5 gennaio 2021 Leo Gullotta ricorda l’amico Pippo Fava

Graziella Proto

Come una scolaretta mi ero preparata le mie belle domande da fare, ma il ciclone Gullotta mi ha stravolto tutto il progetto. Ed è stato bellissimo. Dammi del tu, mi dice subito dopo avermi scherzosamente rimproverato per sei minuti di ritardo (!!???) e da lì l’attore, vulcanico come il nostro vulcano siciliano, è esploso con una colata di ricordi. Di Pippo Fava. Di lui. Della loro lunga amicizia. Io ogni tanto cercavo di intervenire come potevo in questa amichevole chiacchierata… Ma mi sembrava un peccato interromperlo, soprattutto in alcuni passaggi in cui l’enfasi e la forza che ci metteva era tale da non permettere intromissioni. Grande Leo.
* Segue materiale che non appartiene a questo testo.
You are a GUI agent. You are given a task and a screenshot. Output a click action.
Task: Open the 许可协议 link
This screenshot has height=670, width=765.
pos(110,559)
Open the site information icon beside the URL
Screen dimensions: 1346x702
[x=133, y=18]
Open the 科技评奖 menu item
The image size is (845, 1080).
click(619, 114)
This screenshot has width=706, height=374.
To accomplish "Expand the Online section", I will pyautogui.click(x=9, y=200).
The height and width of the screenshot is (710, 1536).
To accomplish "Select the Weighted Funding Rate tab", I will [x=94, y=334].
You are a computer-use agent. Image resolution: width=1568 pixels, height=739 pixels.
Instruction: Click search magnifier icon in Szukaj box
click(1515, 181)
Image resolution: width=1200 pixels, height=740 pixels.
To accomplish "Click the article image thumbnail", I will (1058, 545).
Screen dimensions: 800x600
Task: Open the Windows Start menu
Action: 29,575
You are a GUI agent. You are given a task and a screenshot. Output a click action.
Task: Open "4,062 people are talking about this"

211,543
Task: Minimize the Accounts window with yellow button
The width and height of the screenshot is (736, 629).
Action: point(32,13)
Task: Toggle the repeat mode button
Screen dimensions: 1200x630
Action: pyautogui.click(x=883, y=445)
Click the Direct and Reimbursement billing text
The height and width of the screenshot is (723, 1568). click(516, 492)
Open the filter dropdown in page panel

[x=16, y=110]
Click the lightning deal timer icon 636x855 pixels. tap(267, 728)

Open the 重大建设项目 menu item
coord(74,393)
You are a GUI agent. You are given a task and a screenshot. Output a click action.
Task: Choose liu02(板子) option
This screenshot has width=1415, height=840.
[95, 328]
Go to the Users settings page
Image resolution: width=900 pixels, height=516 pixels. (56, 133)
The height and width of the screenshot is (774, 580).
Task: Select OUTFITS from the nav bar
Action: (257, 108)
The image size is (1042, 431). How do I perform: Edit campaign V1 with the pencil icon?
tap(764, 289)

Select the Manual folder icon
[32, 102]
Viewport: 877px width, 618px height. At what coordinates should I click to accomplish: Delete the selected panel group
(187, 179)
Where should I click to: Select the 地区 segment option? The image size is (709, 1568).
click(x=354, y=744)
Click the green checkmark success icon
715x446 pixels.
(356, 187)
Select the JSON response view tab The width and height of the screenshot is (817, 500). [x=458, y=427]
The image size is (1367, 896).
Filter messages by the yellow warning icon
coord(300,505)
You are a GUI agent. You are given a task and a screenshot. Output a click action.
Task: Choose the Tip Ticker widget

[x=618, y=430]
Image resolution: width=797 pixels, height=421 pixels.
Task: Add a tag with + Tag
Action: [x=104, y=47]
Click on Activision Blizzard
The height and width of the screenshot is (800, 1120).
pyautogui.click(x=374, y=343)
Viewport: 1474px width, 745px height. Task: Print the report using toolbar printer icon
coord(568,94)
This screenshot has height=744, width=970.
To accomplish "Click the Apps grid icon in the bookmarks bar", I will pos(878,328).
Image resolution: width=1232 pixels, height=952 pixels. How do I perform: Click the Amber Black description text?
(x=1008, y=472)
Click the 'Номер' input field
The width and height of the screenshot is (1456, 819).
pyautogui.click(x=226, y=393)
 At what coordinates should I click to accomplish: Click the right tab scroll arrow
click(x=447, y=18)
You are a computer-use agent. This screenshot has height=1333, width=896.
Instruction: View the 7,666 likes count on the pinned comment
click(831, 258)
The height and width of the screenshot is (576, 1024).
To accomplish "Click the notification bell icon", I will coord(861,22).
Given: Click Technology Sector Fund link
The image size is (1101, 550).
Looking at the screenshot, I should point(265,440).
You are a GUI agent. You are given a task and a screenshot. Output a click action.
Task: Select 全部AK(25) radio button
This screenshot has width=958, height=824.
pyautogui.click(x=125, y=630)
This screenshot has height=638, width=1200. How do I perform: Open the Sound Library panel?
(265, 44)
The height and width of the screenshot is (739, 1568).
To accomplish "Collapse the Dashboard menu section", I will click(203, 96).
Con Pippo Fava eravate amici. Così a freddo qual è il tuo primo ricordo appena nomino Pippo?

Sia tu che io abbiamo avuto il grande piacere di conoscere una persona speciale come amico. Una persona che ci ha stimolato a fare meglio, a capire sempre meglio la società e il prossimo. Non solo, ci ha insegnato a sorridere. Era un insieme suo quello di avere un sorriso dentro, poi era l’artista che era. Il pittore che era. Il romanziere o il commediografo che era. Il giornalista che era. Tuttavia era un bambino… soprattutto quando trovava il piacere di incontrare nella vita l’amicizia. Teneva molto alla amicizia.

Come lo hai conosciuto?

Tanti e tanti anni fa ebbi la fortuna di conoscerlo e con lui sono cresciuto. Avevo 15/16 anni, eravamo al teatro stabile di Catania – già lavoravo all’interno di quella struttura professionale – un giorno arrivò un suo primo lavoro, poi ne arrivarono tanti altri e ne sono stato interprete. Appena lo vedevi sembrava una persona dura, ma superati i primi quindici secondi era una persona dolcissima, la più dolce di questo mondo soprattutto nel luogo di lavoro, perché doveva spiegare, e felicissimo di vedere una sua opera in scena. Questo il primo ricordo, poi ne sono venuti tantissimi altri non soltanto di lavoro ma anche di amicizia. Praticamente sono cresciuto con lui dai 15 anni in poi – l’inizio del rapporto allo Stabile – fino a 21/22 anni circa. Erano altri tempi sia come rapporto con il prossimo sia per quello che avevi attorno – anche poco, a dire il vero, avevi attorno. Io venivo da un quartiere popolare, quindi il linguaggio – anche se con età completamente diverse – fra me e lui era alla pari, ci si ritrovava. Sono nato e cresciuto al “Fortino”, diciamo uno di quei quartieri a rischio allora come oggi o viceversa oggi come allora. Tante volte Pippo mi ha accompagnato a casa. Chi nasce in quartieri particolari o con problemi, quartieri dove la vita ti si pone davanti a forza, la vita la capisce un poco meglio… dopo. Lì per lì ti sembra la cosa più ovvia del mondo. E lui in tutto questo mi ha sempre dato una via, oltre mio padre operaio pasticciere, però, con la mente molto aperta. Mio padre era una persona impegnata, è fra quelli che hanno portato la Cgil a Catania. Io sono l’ultimo di sei figli, nella mia famiglia il rapporto con la vita, con i temi, era importante. Mio papà fin da piccolo con parole semplicissime mi ha insegnato i valori della vita: rispettare sempre il prossimo – in tutte le sue formule – e non essere attaccato al denaro. Tutto questo me lo ha spiegato quando ero ragazzino. Pippo che incontrai anni dopo mi faceva lo stesso discorso di papà mio. Mi diceva le stesse cose. Aveva lo stesso sorriso semplice e autentico che veniva dal profondo dell’anima. E questo me lo ha fatto diventare subito persona cara, persona amica, persona con la quale sono cresciuto. Fava si divertiva nelle sue partitelle di calcio, a me il calcio non è mai piaciuto ma mi divertivo ogni tanto a vederlo giocare, perché era combattente vero come lo era nell’animo.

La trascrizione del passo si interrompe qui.